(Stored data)
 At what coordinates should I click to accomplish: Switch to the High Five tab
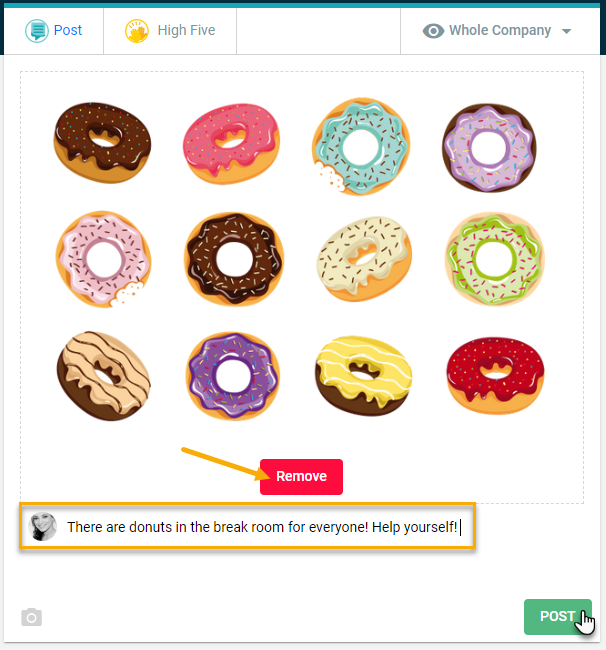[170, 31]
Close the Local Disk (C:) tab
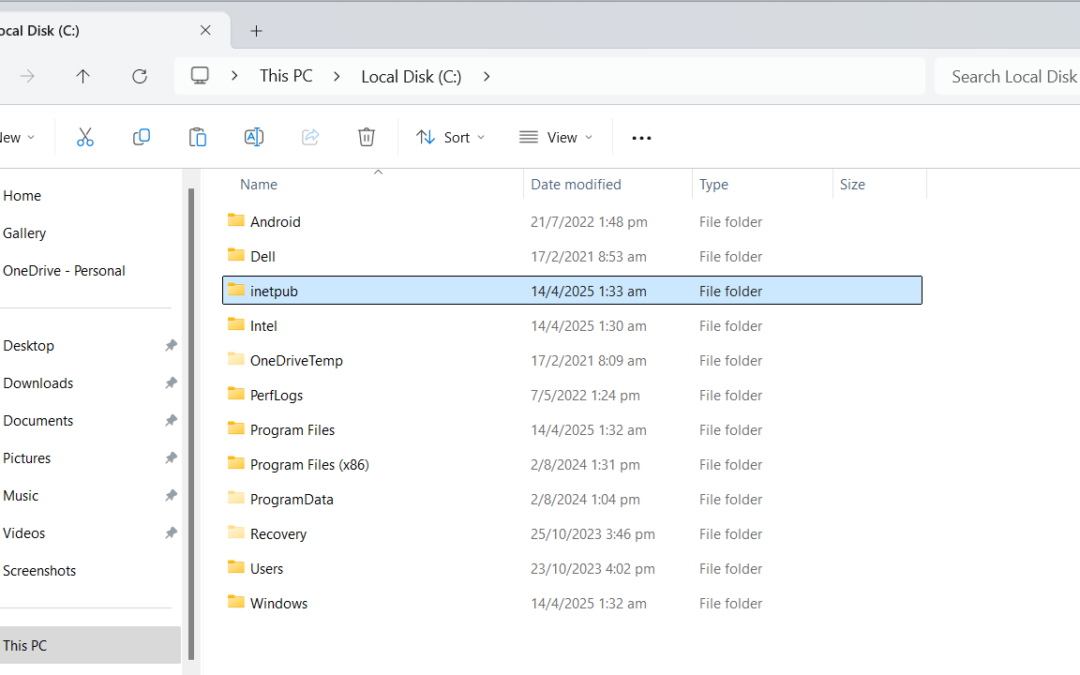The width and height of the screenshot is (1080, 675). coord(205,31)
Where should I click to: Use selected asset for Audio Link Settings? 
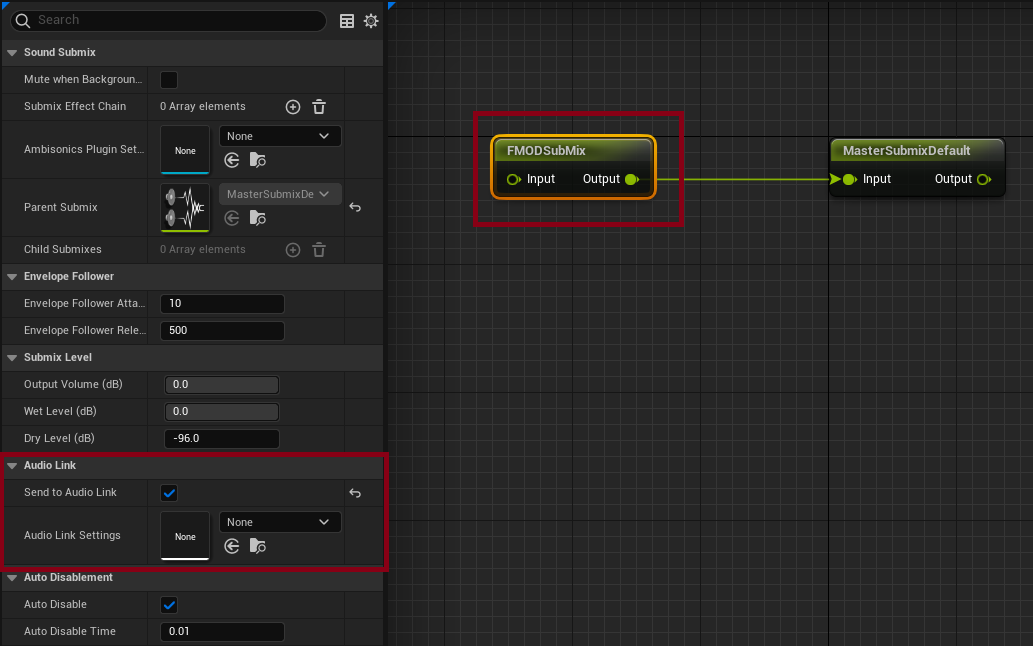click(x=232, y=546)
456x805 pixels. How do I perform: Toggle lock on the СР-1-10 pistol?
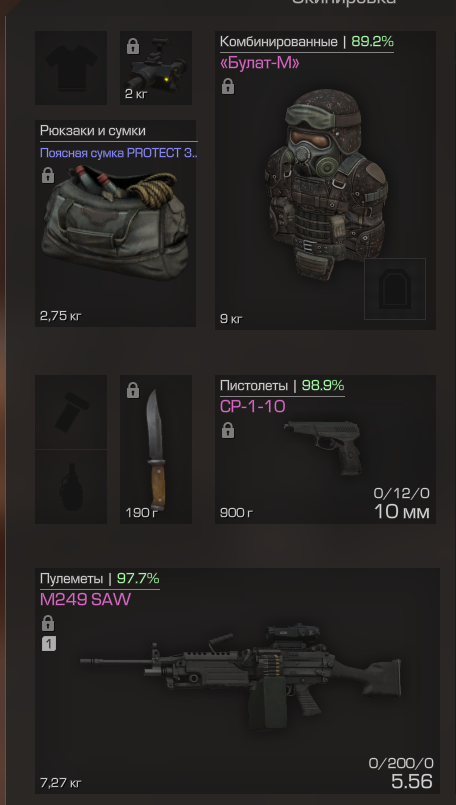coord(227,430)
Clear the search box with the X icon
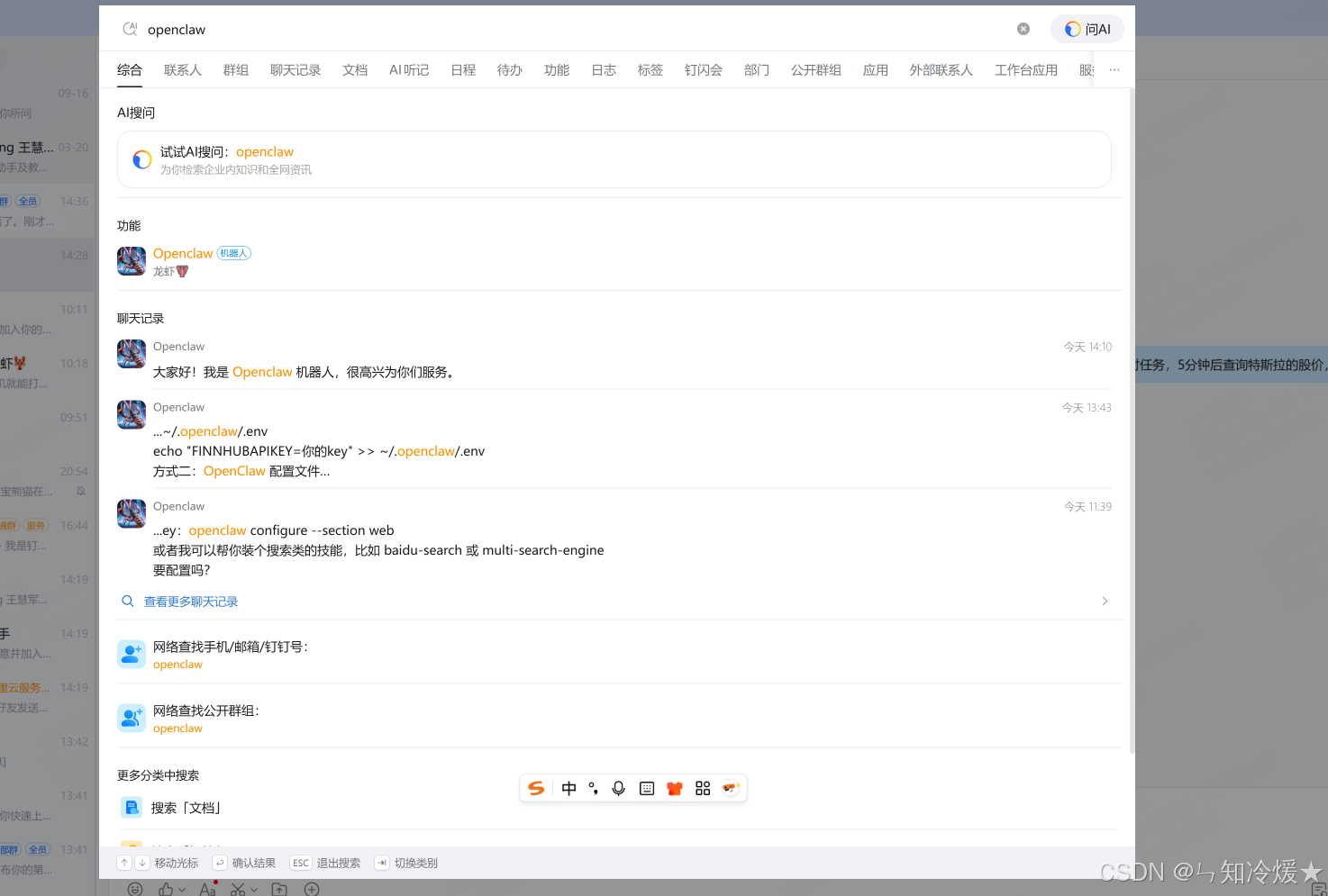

--

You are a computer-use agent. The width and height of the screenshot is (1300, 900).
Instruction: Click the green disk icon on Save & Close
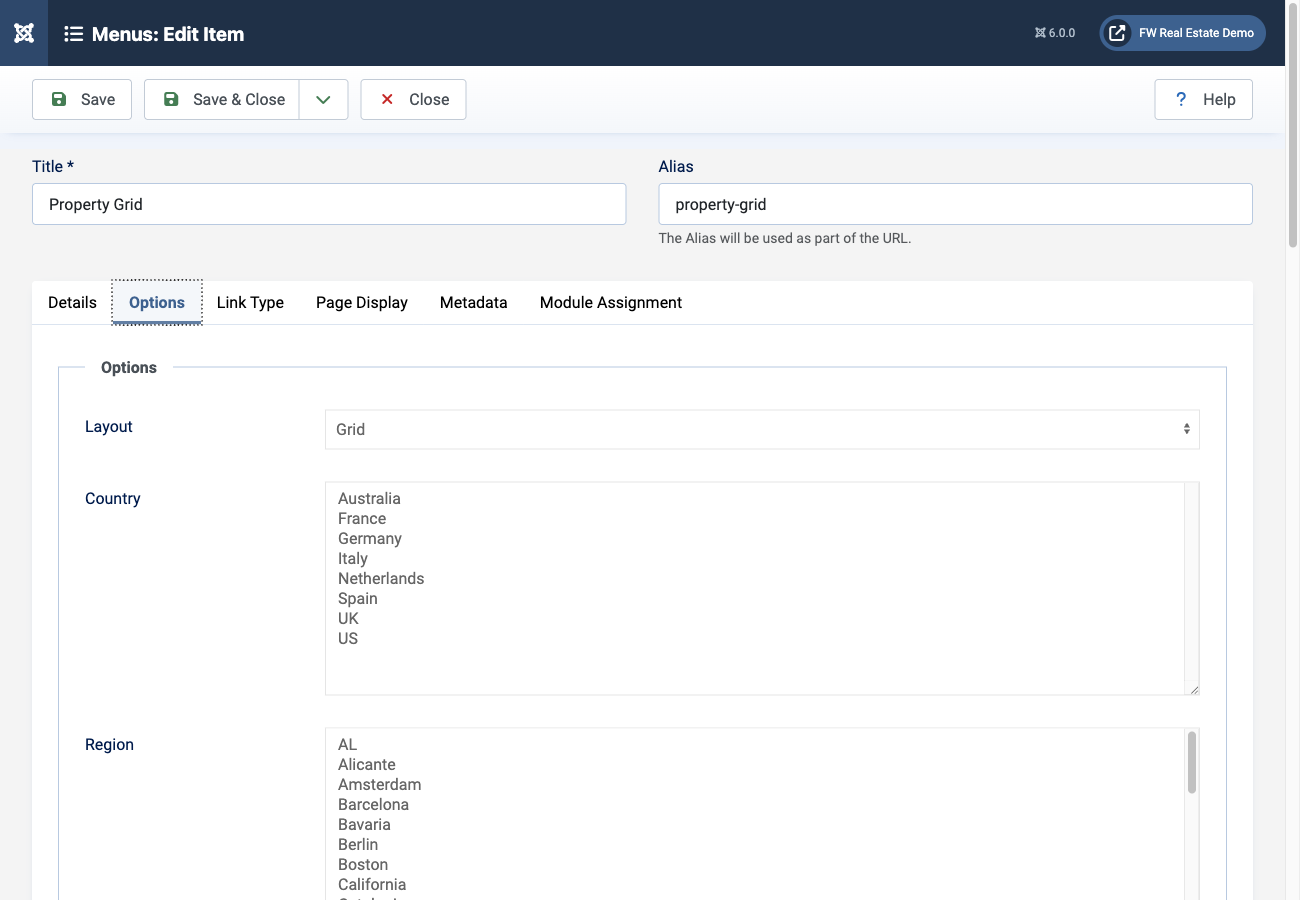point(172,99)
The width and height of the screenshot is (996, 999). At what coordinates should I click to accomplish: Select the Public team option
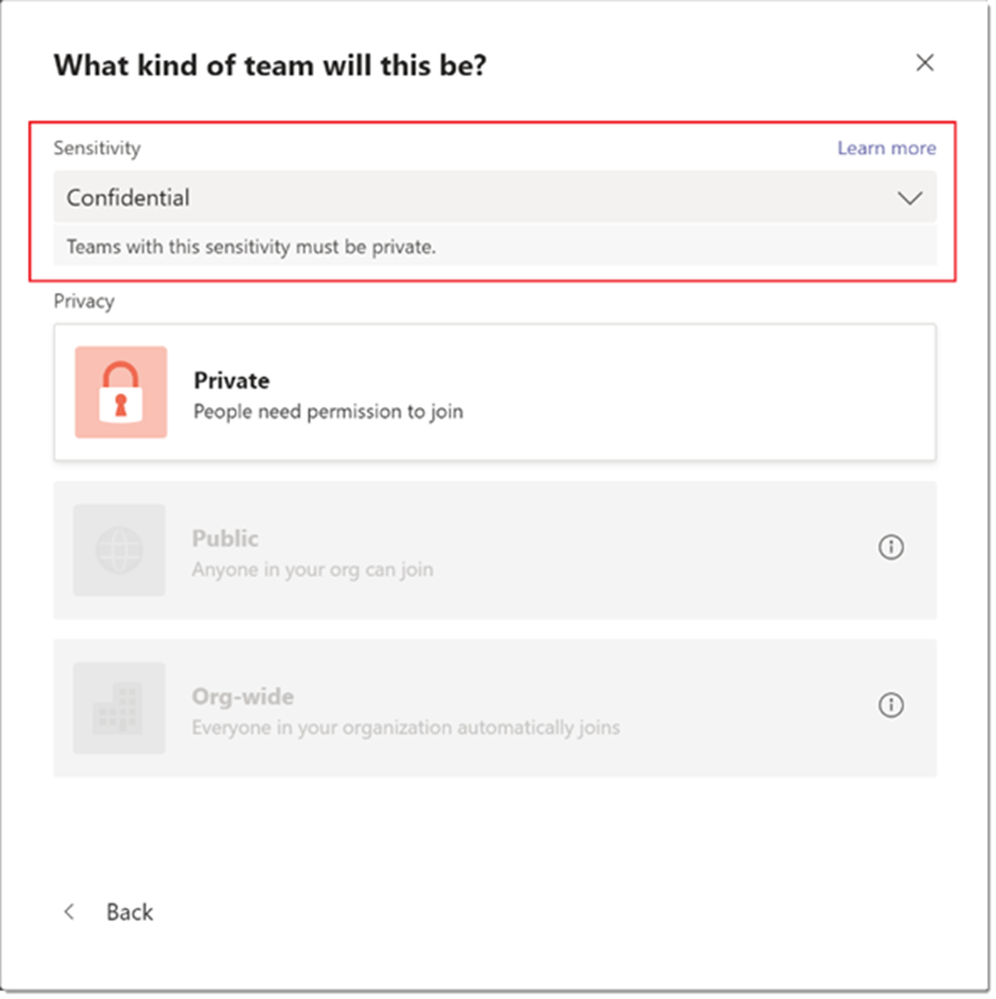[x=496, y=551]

- **TASK DETAILS**:
Among the entries above, locate the line with "At what coordinates should I click to accomplish: Switch" and the line with "Clear the search box with the X icon". Give those two lines and all lines between them again, exactly, leaving out the pictures.

- **TASK RESULT**:
 At what coordinates should I click to accomplish: Switch to the High Five tab
[170, 31]
Close the Local Disk (C:) tab
The width and height of the screenshot is (1080, 675). coord(205,31)
Where should I click to: Use selected asset for Audio Link Settings? 
click(x=232, y=546)
456x805 pixels. How do I perform: Toggle lock on the СР-1-10 pistol?
coord(227,430)
Clear the search box with the X icon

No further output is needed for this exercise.